By ELIZABETH BINNING
Auckland City Hospital has come under fire for taking more than a year to acknowledge an eye patient's referral.
When an ophthalmologist finally responded to the referral nearly 500 days later, it was to say the patient could not be treated because 2500 other people were on the waiting list.
The Auckland District Health Board this week acknowledged that it was not responding quickly enough and was not able to treat all of its eye patients within a reasonable time.
It has sent letters to more than 2000 non-urgent patients telling them to go back to their family doctors for care rather than wait for treatment, which they are unlikely to receive in the near future.
But the National Party's associate health spokesman, Paul Hutchison - who yesterday raised the issue in Parliament - said the long waiting lists were unacceptable.
He questioned how the public could have faith in the Government's commitment to fair access to health services when specialists could not acknowledge letters of referrals within the same year.
"Many of the people needing specialist care can't even get to see a specialist, let alone get on a waiting list for an operation."
Dr Hutchison said none of Auckland's 28 services were acknowledging referrals from GPs within the required 10-day period.
Fourteen of the 20 other health boards around the country had a 100 per cent acknowledgement rate for all services, and the remaining six were above 56 per cent.

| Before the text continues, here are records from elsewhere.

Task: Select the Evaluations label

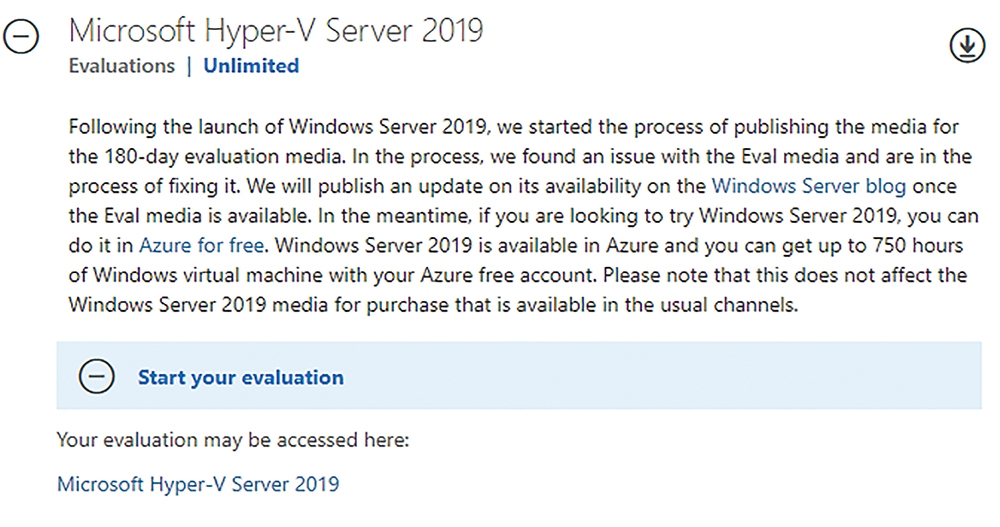Action: 122,66
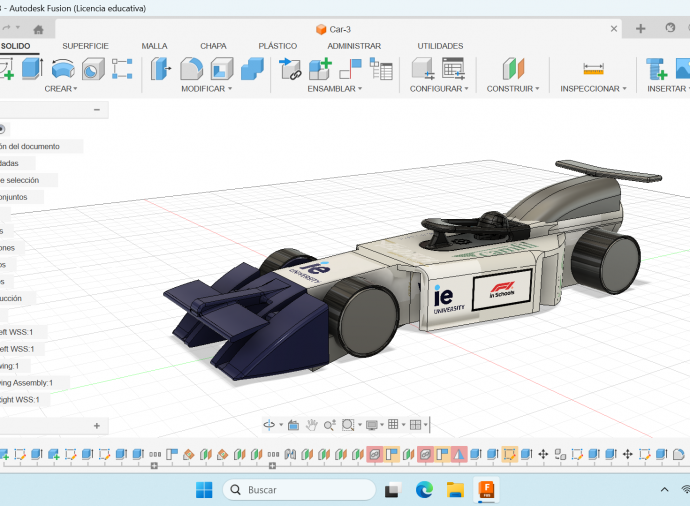The width and height of the screenshot is (690, 506).
Task: Expand comments panel with plus button
Action: point(97,426)
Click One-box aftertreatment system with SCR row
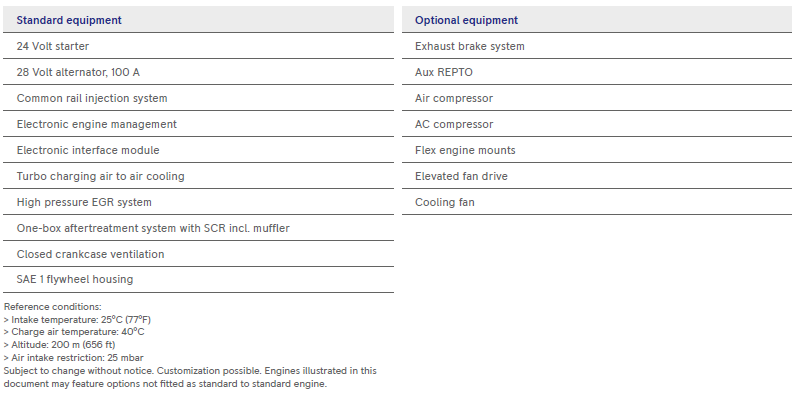 pos(198,228)
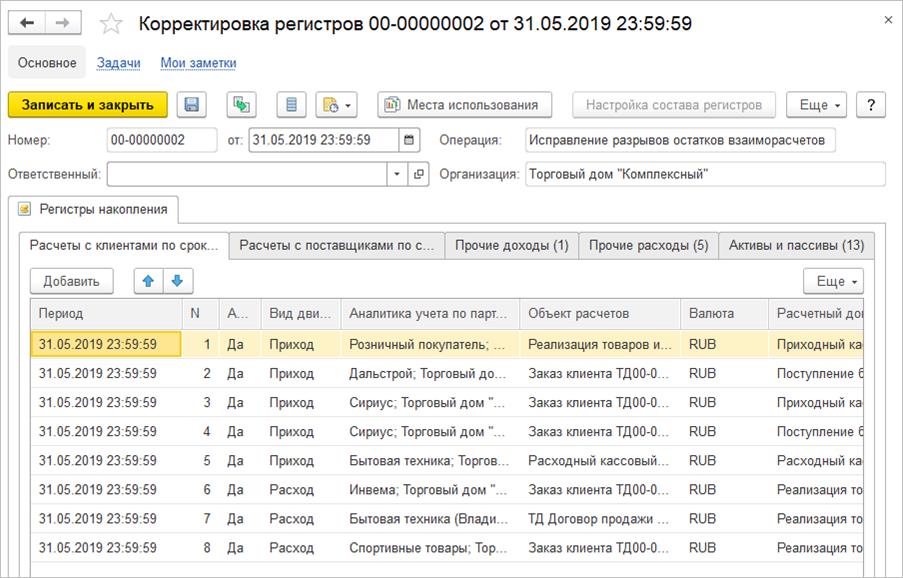
Task: Open the Еще menu in top toolbar
Action: pos(817,105)
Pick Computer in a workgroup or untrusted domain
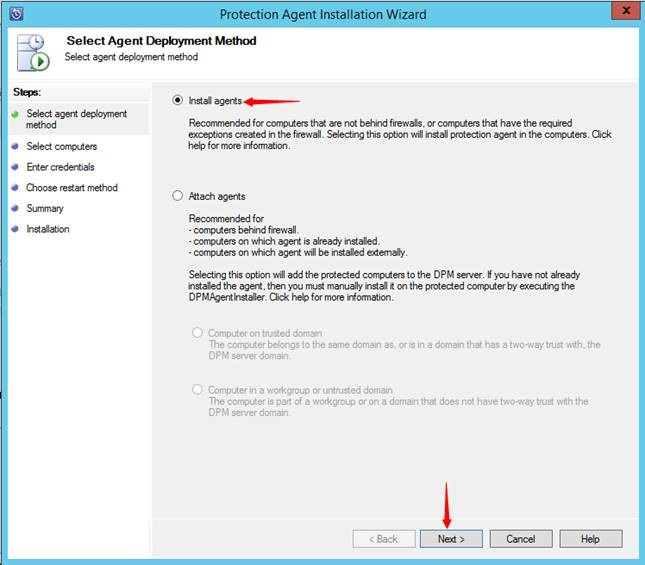The height and width of the screenshot is (565, 645). click(197, 390)
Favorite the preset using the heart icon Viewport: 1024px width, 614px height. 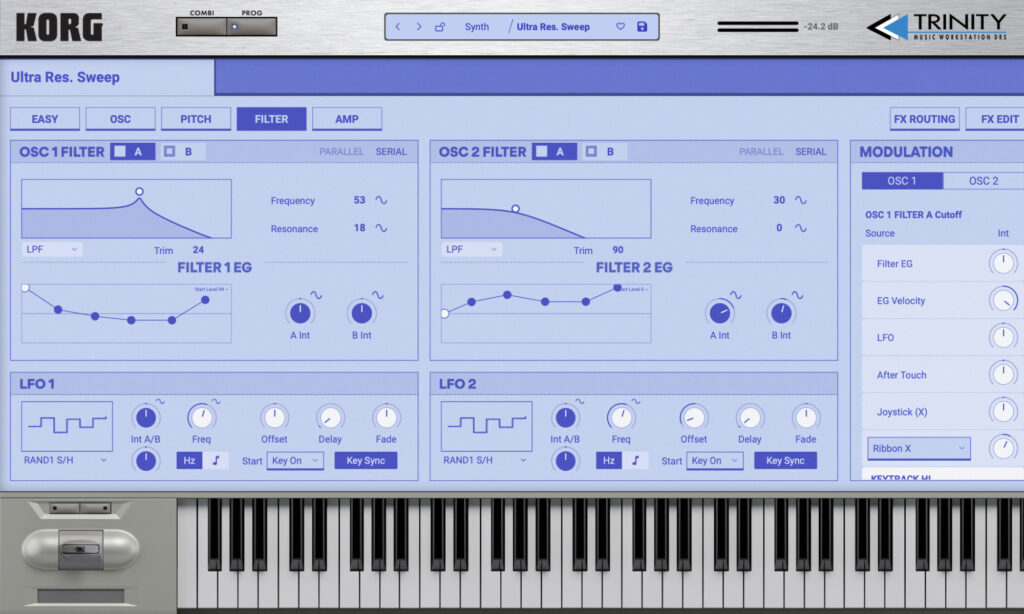pyautogui.click(x=620, y=26)
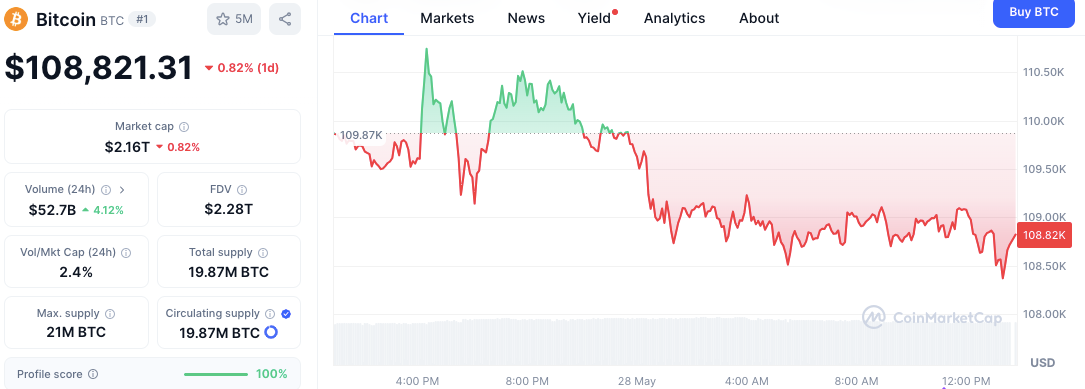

United Future's health spokeswoman, Judy Turner, said the Government needed to stop running a "Third World health system" and start giving ophthalmology - one of the country's largest patient services - enough money.
Associate Health Minister Ruth Dyson refused to address the funding issue, saying she would not want to pre-empt the Finance Minister's Budget next year.
Auckland District Health Board communications manager Brenda Saunders said the hospital had not been responding quickly enough to referrals.
But she said the figures tabled in Parliament yesterday were collated in July and the board had improved its systems since then.
Twenty-six of the hospital's 28 services were now replying to referrals within 10 days.
The remaining two had not yet changed systems.